• [Raw data]:
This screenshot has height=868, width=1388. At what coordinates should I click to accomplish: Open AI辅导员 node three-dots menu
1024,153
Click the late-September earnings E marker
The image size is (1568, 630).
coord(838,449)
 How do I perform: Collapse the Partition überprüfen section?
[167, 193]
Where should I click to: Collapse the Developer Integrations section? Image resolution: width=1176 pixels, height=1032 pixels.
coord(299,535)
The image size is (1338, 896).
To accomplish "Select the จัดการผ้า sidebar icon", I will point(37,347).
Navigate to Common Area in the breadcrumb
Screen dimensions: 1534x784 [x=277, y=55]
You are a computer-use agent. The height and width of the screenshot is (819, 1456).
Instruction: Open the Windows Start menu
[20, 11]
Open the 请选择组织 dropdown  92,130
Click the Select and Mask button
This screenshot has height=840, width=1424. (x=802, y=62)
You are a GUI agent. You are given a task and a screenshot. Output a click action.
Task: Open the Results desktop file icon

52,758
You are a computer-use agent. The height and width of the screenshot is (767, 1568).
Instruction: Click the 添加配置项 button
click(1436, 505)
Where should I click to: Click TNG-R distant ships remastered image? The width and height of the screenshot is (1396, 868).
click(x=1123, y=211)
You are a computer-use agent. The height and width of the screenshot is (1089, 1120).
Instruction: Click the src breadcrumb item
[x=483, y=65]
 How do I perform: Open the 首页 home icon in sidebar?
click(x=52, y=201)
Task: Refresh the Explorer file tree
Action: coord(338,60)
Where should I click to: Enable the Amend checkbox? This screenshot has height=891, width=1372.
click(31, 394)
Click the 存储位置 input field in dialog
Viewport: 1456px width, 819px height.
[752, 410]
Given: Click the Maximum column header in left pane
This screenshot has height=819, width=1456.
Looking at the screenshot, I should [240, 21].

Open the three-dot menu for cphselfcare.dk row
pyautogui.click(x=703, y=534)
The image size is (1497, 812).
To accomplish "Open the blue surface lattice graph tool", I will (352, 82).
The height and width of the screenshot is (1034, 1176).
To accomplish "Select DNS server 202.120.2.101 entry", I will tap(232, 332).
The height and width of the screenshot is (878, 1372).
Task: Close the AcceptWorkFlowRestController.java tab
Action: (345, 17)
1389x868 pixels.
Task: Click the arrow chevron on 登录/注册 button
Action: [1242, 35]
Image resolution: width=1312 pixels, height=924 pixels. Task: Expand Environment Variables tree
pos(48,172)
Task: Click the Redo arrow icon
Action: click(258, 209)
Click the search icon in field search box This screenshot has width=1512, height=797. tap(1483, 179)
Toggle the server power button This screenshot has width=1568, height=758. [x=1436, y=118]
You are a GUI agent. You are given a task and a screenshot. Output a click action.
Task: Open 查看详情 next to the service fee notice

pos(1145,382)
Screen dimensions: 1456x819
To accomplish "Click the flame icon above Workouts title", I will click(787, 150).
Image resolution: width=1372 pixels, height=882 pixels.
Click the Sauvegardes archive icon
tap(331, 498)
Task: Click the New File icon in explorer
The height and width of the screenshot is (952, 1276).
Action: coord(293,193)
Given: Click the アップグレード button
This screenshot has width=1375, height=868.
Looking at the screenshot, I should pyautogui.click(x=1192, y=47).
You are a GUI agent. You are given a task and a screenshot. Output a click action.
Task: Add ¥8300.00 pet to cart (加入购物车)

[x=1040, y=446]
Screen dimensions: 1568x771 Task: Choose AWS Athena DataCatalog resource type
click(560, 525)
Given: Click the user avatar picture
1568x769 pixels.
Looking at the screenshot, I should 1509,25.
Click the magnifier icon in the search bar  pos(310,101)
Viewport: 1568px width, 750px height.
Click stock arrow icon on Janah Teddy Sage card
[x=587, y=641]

• [What the exercise asks]:
Your answer should be every line above that contains the word "search".

• [Expected output]:
Click the search icon in field search box This screenshot has width=1512, height=797. tap(1483, 179)
Click the magnifier icon in the search bar  pos(310,101)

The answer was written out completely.